According to the document "Earliest Movement of Sarsen Into the Stonehenge Landscape: New Insights from Geochemical and Visibility Analysis of the Cuckoo Stone and Tor Stone", the sarsens from West Woods, located on the Marlborough Downs, could not have originated from Salisbury Plain due to a combination of geological, geochemical, and observational evidence. Below is an abstracted and comprehensive explanation:
Geological Conditions
The formation of large sarsen stones, like those found at West Woods and used at Stonehenge, requires specific geological conditions that are not sufficiently met on Salisbury Plain. The document outlines five key factors necessary for sarsens with West Woods' characteristics to form locally:
- Presence of Paleogene Sediments:
- Salisbury Plain likely had Paleogene sediments of mid-Eocene age or earlier, making this condition feasible. However, this alone is insufficient without the other factors aligning.
- Thick Sandy Horizons:
- The sediments on Salisbury Plain are dominated by clays, silts, and thin sand units rather than the thick, sandy horizons (1-2 meters or more) needed to form large sarsens. In contrast, such thick sands are present in the Marlborough Downs, where West Woods is located.
- 'Clean' Sands:
- The sandy horizons must be free of clay minerals that inhibit quartz overgrowth cementation, a process critical to sarsen formation.
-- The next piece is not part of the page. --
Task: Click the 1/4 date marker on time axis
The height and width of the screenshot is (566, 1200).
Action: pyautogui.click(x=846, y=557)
Salisbury Plain's sediments contain clay, making them less suitable, whereas West Woods’ sands are relatively 'clean'.
- Geological Structure:
- A structural context, such as a synform, is required to promote sustained silica-bearing groundwater flow for cementing large sarsens. The Marlborough Downs feature such synformal structures, but Salisbury Plain exhibits only gentle dips and lacks comparable formations, reducing the likelihood of significant sarsen development.
- Geochemical Similarity:
- For sarsens to match West Woods geochemically, the sands must have a similar mix and abundance of non-quartz minerals. The document notes that sediment composition varies over short distances (e.g., within the Marlborough Downs), and Salisbury Plain’s depositional environment differs, making an identical geochemical profile unlikely.
Geochemical Evidence
- Geochemical analysis using portable X-ray fluorescence spectrometry (pXRF) and Bayesian Principal Component Analysis (BPCA) shows that the Cuckoo Stone, Tor Stone, and most Stonehenge sarsens (e.g., Stone 58) share a statistically similar chemical composition, pointing to a common origin at West Woods. This similarity is improbable if the stones formed on Salisbury Plain, given the differing sediment sources and conditions.
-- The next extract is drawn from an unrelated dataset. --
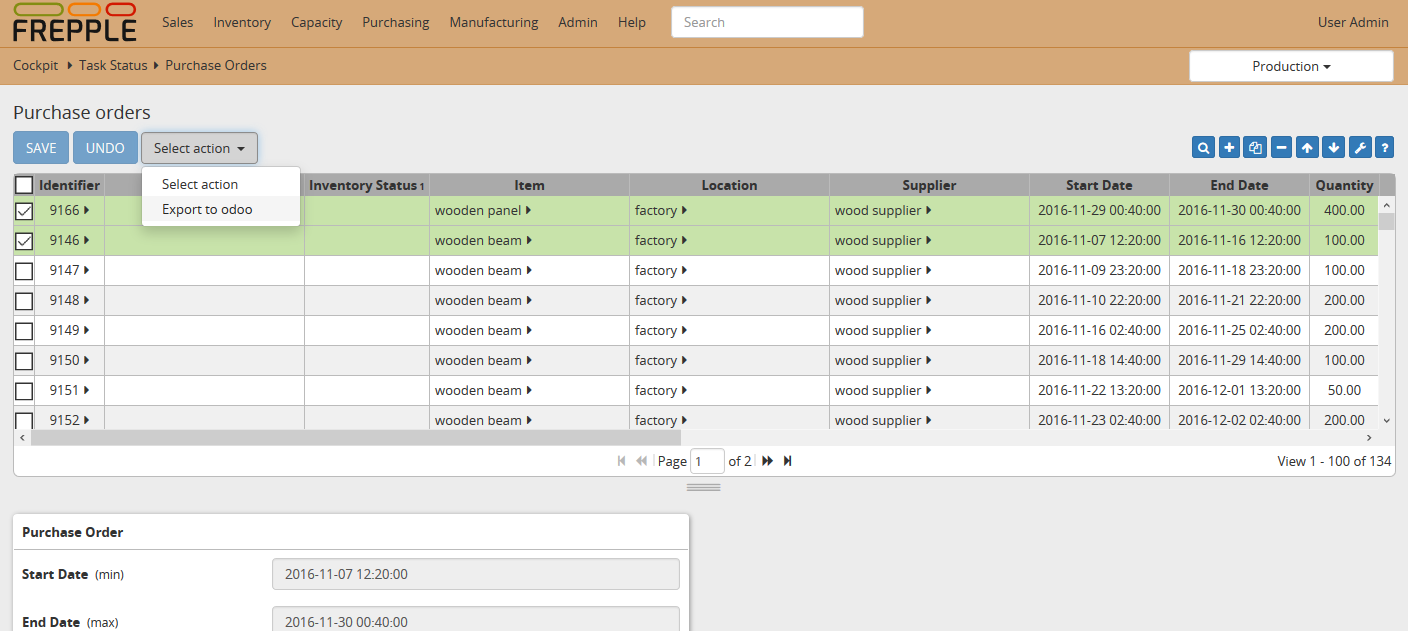1408x631 pixels.
Task: Import data using the down arrow icon
Action: 1333,147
Physical Distribution and Size
- Sarsens on Salisbury Plain are smaller (largest recorded less than 3 meters) and less numerous compared to the Marlborough Downs, where large boulders predominate. The sarsens at Stonehenge, the Cuckoo Stone (2 meters long, 6.5 tonnes), and the Tor Stone (2.8 meters long, 4 tonnes) are significantly larger than those typically found on Salisbury Plain, supporting the conclusion that they were transported from West Woods rather than sourced locally.
Conclusion
The sarsens from West Woods could not have come from Salisbury Plain because:
- The geological conditions on Salisbury Plain—lacking thick, clean sandy horizons and appropriate structural contexts—do not support the formation of large sarsens like those at West Woods.
- Geochemical evidence links the Stonehenge sarsens, Cuckoo Stone, and Tor Stone to West Woods, not Salisbury Plain.
- The size and scarcity of sarsens on Salisbury Plain further indicate that the large stones used in the Stonehenge landscape were imported from the Marlborough Downs.
Thus, the document concludes that these sarsens were likely transported from West Woods rather than formed locally on Salisbury Plain.